The Gift
Capturing the Musical Community with the Gospel Message
Church Musicals Inc., in a movement towards improved Christian entertainment released its new project, The Gift, this June.
It seems like the secular world often one-ups the Christian world in quality, said the creator of Church Musicals Inc. Ed Kee.
"Obviously there's a lot of garbage out there, but when [those in the secular world] really do so something of substance they do it in such a significant way that even Christians sit up and take notice. It really should be the other way around. Christians should be leading the pack."
Kee, along with a loose conglomerate of artists, began Church Musicals Inc in May 2001 with the hope of raising the bar for musical productions in the Christian music and publishing industry. Their main vision story driven musicals with Broadway level songs written for the church.
"My whole thrust was to complete a work that was highly entertaining but non-threatening to the non-believer, one that would convey a biblical truth that plants a seed and allows the church then to develop a relationship for the purpose of sharing the Gospel," Kee said.

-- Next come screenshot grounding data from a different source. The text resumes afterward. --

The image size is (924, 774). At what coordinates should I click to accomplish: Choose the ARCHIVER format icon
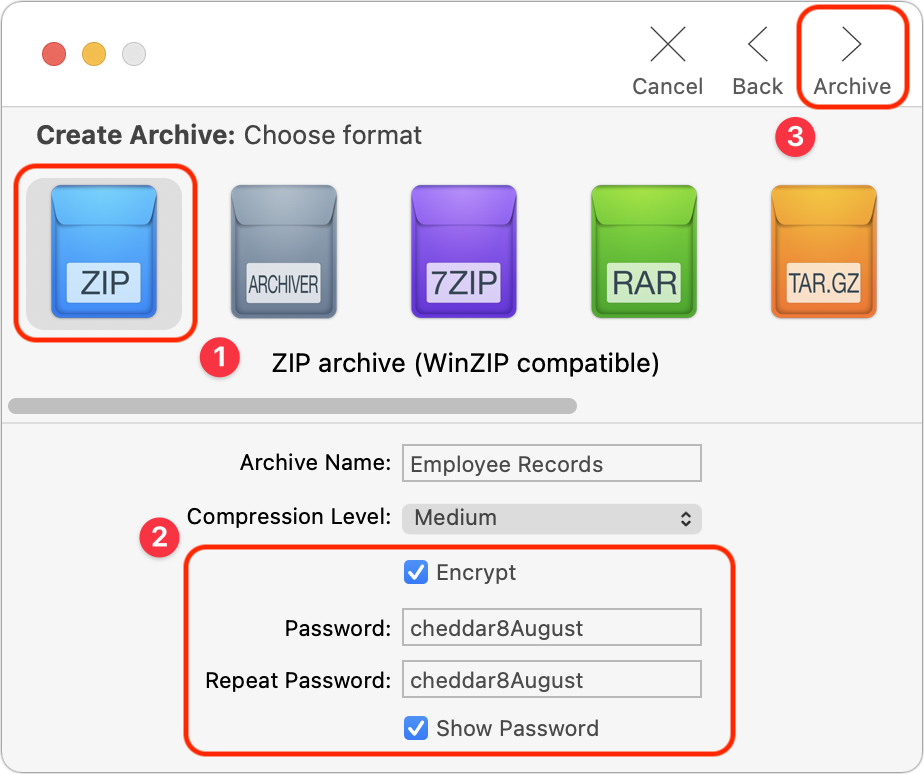click(283, 252)
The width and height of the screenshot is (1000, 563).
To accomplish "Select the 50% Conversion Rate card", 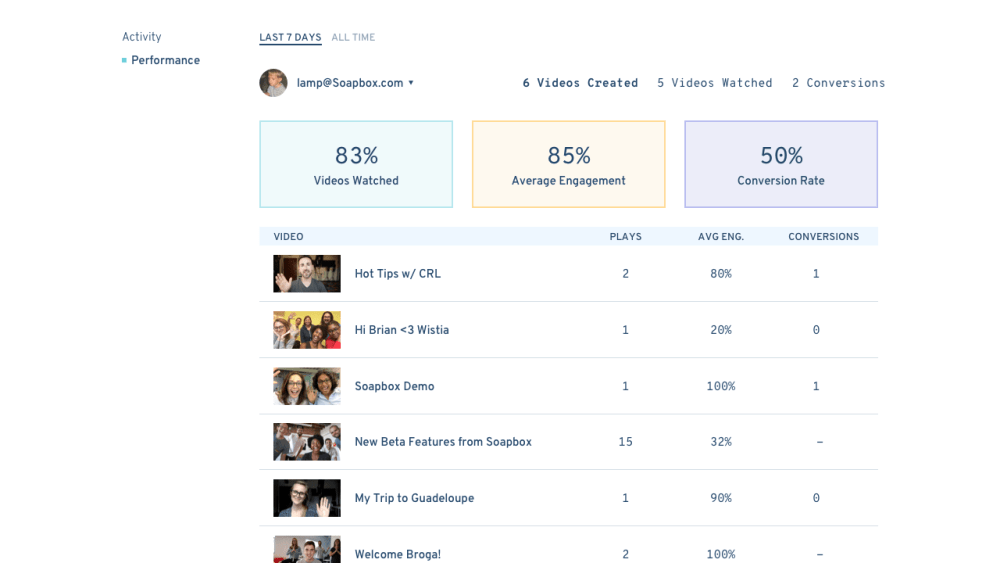I will point(781,165).
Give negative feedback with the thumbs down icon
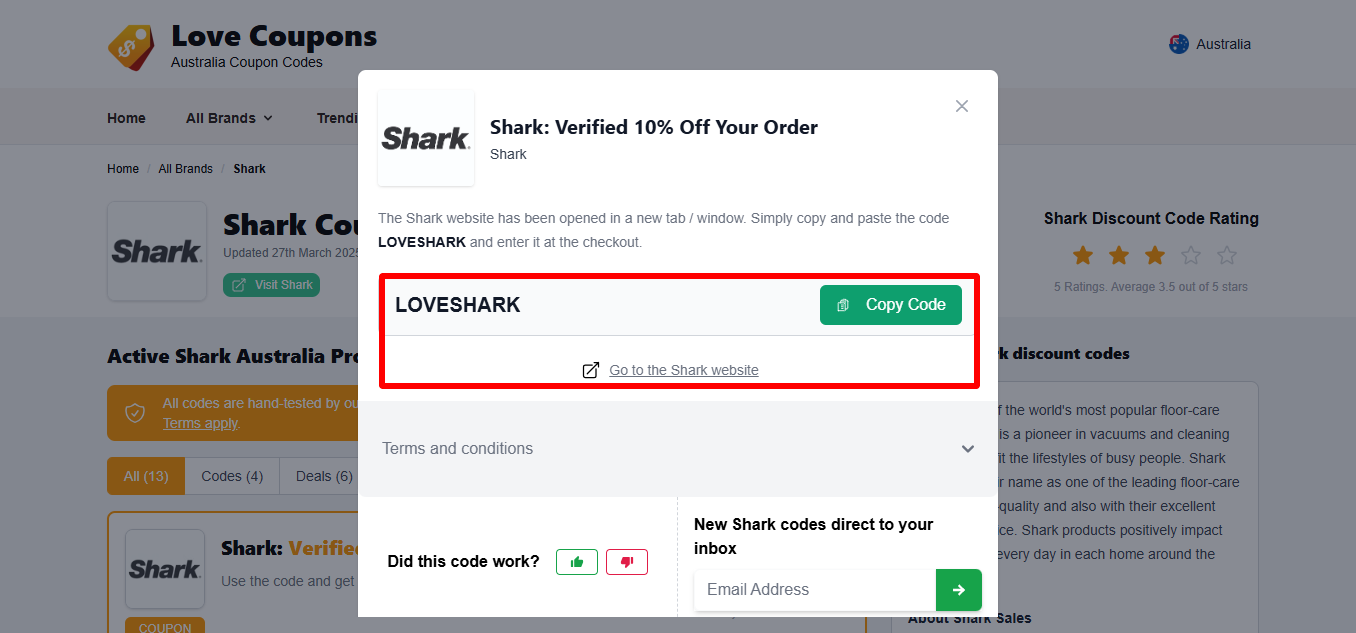Screen dimensions: 1356x633 point(627,561)
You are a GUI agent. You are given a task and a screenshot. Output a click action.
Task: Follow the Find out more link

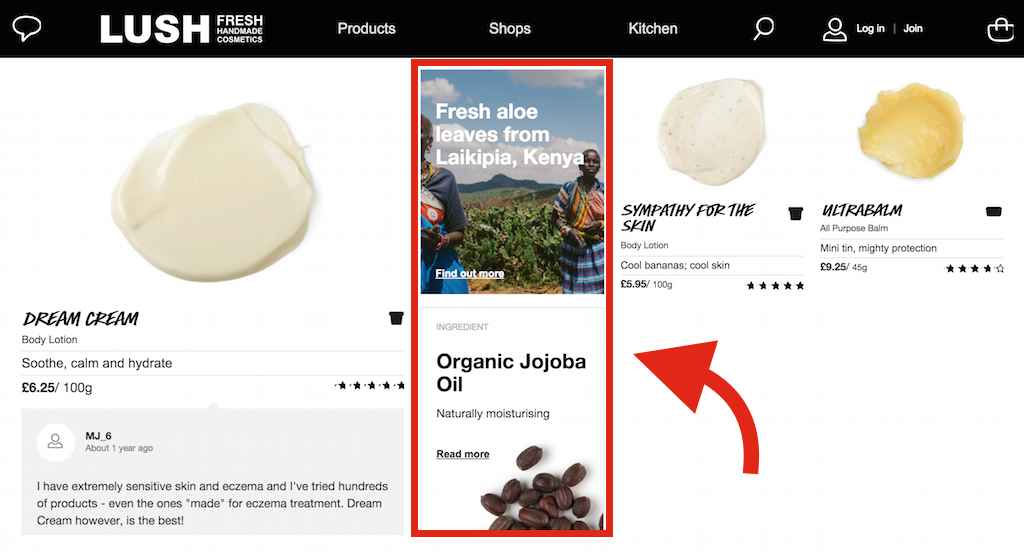[470, 273]
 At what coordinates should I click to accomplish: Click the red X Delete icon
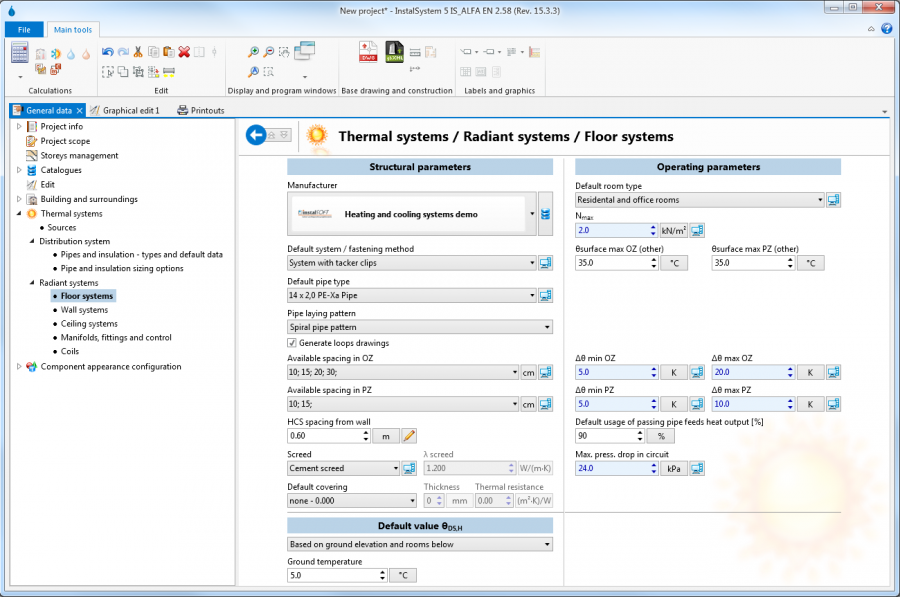click(184, 52)
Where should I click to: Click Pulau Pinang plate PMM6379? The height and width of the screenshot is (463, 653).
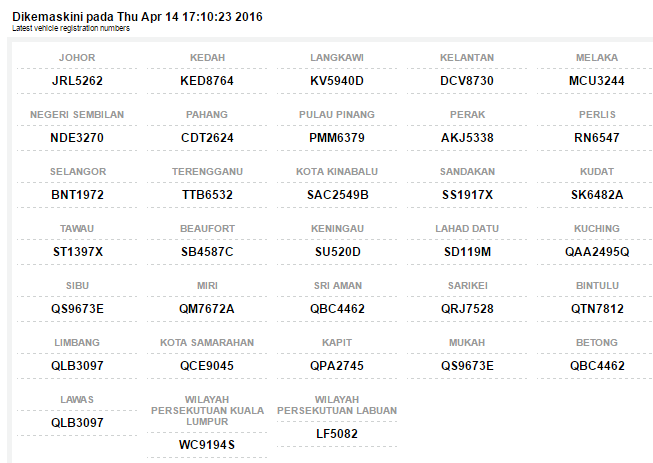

According to Kee, churches often perceive music as the way to get people saved when in actuality, it should be used to draw people to a place to trust the church and receive the gospel.
"I think the music is more a means to the end," Kee said. "It's like a large funnel, and the music programs are the outer rim of the funnel to attract people. As we bring them down into the center, we get into one-on-one evangelism."
Christian Musicals first musical, "The Gift -- A Christmas Love Story," is based on O. Henry's short-story classic "The Gift of the Magi." The musical, set in the early 1900s, it's a story of sacrificial love at Christmastime, which can be used as a springboard to relate God's sacrificial love in sending His Son, Jesus.
"The story itself doesn't make that connection," Kee said. "The connection is made in one of two ways. I've provided a written parallel (or parable) between the story and the Gospel that they can print in the program ... or in about 90 seconds the pastor can wrap it up at the end of the production."
"We want people to try this," Kee said.
Along with Kee, Church Musicals employs Martha Bolton, John Cosper and Janet Preus. Bolton is an Emmy-nominated and Dove-nominated lyricist who has written comedy for Bob Hope, Phyllis Diller, Mark Lowry and others, and she currently writes The Cafeteria Lady column for Focus on the Family's Brio magazine for young girls.